Quadratic substitution is a useful technique for solving higher-degree polynomial equations by transforming them into quadratic form. By introducing a new variable, we can simplify the equation, making it easier to solve. In this specific problem, we set a new variable, say, \(y\), such that \(y = x^2\). This reduces the original problem \(4x^4 - 8x^2 + 3 = 0\) into a more manageable quadratic equation: \(4y^2 - 8y + 3 = 0\). By recognizing patterns and making these substitutions, we can transform complicated expressions into forms that are straightforward to solve. This step is crucial for breaking down and systematically solving polynomial equations.

The quadratic formula is a fundamental tool in algebra for solving quadratic equations of the form \(ax^2 + bx + c = 0\).
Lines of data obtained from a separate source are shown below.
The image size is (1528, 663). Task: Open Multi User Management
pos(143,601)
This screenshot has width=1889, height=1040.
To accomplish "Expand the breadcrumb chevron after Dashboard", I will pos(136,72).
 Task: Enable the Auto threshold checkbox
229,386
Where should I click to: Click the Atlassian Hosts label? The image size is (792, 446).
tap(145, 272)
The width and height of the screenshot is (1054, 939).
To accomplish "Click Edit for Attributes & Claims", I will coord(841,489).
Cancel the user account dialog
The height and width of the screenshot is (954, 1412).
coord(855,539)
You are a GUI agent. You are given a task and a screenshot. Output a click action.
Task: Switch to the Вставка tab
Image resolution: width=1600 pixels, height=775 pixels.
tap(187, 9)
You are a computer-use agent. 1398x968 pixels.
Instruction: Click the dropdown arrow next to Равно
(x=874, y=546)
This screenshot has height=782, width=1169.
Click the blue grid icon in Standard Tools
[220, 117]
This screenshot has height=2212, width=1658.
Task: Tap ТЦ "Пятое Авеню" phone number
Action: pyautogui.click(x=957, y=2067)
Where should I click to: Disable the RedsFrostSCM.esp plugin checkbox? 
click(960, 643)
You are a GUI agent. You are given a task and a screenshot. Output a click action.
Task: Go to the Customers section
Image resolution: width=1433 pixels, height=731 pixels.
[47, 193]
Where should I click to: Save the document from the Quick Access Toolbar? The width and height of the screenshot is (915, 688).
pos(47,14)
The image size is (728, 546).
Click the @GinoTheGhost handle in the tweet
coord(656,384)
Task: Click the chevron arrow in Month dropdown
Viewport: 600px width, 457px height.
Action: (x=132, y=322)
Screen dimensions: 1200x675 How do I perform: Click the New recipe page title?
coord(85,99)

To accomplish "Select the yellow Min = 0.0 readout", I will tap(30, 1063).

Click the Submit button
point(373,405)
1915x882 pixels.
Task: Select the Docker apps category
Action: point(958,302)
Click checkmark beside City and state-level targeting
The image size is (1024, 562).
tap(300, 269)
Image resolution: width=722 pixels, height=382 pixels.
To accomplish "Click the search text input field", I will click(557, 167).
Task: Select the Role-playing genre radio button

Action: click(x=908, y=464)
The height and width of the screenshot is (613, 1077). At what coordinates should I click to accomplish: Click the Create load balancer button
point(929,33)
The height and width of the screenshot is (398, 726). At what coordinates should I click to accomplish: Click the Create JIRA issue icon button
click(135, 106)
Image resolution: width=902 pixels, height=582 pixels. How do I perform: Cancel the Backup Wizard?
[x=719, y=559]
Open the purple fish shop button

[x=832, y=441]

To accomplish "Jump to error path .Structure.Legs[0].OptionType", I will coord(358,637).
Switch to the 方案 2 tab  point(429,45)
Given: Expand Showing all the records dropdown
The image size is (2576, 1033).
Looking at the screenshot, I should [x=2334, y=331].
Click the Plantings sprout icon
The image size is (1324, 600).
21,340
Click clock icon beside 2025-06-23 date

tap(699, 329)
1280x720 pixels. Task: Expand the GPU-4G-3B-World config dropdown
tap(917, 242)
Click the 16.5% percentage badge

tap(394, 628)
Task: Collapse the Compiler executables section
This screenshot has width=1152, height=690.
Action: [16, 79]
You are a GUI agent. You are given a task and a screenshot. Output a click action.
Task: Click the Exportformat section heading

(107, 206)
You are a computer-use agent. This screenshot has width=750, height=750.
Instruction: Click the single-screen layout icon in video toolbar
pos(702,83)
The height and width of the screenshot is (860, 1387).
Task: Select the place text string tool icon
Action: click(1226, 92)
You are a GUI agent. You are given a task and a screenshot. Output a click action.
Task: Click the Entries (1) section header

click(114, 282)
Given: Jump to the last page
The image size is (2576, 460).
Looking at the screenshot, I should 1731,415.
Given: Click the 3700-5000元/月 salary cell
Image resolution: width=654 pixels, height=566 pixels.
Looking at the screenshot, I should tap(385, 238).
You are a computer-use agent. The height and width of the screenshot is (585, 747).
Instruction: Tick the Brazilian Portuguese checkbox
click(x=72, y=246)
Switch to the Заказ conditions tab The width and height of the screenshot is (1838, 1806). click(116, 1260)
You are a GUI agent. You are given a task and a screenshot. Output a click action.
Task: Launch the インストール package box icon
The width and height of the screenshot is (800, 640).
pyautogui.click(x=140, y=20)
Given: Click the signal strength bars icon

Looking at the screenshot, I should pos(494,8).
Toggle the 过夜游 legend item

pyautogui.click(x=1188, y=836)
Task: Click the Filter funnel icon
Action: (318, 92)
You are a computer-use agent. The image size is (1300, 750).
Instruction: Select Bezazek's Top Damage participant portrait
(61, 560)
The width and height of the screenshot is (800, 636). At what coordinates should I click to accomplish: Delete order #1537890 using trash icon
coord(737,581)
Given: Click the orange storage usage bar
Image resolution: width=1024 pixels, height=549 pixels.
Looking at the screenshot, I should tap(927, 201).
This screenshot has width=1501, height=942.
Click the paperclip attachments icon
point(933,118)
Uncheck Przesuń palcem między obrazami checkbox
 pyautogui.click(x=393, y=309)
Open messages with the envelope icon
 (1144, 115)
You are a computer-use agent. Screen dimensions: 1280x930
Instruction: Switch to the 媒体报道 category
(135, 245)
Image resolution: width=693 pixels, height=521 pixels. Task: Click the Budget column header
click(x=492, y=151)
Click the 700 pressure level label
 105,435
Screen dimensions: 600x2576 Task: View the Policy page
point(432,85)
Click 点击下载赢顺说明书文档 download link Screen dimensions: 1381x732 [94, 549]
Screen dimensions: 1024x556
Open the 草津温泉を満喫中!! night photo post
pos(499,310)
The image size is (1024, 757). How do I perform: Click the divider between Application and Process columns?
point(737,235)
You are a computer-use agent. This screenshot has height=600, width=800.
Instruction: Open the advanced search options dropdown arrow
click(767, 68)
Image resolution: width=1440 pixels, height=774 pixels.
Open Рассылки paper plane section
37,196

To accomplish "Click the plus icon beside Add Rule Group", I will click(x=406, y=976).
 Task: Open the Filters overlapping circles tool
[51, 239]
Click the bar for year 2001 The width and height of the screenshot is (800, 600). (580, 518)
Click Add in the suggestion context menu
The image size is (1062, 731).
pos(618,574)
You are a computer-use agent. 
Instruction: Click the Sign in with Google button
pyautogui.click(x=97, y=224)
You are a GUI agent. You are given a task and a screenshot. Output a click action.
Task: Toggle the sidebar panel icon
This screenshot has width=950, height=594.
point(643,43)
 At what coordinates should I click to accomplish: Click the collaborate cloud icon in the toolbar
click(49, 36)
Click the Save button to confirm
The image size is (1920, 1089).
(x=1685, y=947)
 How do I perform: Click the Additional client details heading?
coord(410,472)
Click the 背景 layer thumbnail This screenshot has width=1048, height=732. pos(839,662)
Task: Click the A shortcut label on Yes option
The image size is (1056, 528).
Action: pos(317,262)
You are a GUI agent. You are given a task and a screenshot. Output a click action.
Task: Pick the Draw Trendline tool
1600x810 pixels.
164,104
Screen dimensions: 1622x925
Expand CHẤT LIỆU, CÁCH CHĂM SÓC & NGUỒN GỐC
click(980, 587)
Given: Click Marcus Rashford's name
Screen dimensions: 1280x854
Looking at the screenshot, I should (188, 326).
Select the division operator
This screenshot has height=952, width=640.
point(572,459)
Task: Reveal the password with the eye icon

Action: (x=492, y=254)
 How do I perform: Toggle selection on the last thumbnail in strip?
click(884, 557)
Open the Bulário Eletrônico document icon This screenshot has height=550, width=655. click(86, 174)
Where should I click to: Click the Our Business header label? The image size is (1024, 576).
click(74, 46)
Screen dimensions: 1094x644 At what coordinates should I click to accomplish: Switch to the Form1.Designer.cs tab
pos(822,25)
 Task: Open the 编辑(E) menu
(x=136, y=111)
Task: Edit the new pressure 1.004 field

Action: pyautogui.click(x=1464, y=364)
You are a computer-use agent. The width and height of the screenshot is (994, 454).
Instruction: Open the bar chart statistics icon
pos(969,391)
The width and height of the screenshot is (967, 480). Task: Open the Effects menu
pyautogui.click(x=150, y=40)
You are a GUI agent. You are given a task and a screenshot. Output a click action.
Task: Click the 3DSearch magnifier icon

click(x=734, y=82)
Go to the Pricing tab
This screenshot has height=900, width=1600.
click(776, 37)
The formula is given by: \[ y = \frac{-b \pm \sqrt{b^2 - 4ac}}{2a} \]. Here, \(a\), \(b\), and \(c\) are coefficients in the quadratic equation. For our problem, we identified \(a = 4\), \(b = -8\), and \(c = 3\). Plugging these into the quadratic formula allows us to find the solutions for \(y\). Specifically, we get two solutions: \( y = \frac{8 \pm \sqrt{16}}{8} = \frac{3}{2} \) and \( y = \frac{1}{2} \). The derivation involves computing the discriminant \(\Delta = b^2 - 4ac\) and then using it to find the roots. This process is not only mechanical but also highlights the elegance of algebraic methods in handling complex equations.

Back-substitution is the final step where we revert to our original variable after solving the quadratic equation. Once we find the solutions for our substituted variable, \(y\), we replace it back to express the solutions in terms of the original variable, \(x\). In this case, we solved for \(y\) and got \(y = \frac{3}{2}\) and \(y = \frac{1}{2}\). Back-substituting \(y = x^2\) gives us \(x^2 = \frac{3}{2}\) and \(x^2 = \frac{1}{2}\). Taking the square root of both sides, we obtain \(x = \pm \frac{\sqrt{6}}{2}\) and \(x = \pm \frac{\sqrt{2}}{2}\). This step ensures that we correctly interpret the results in the context of the original problem, thus completing the solution.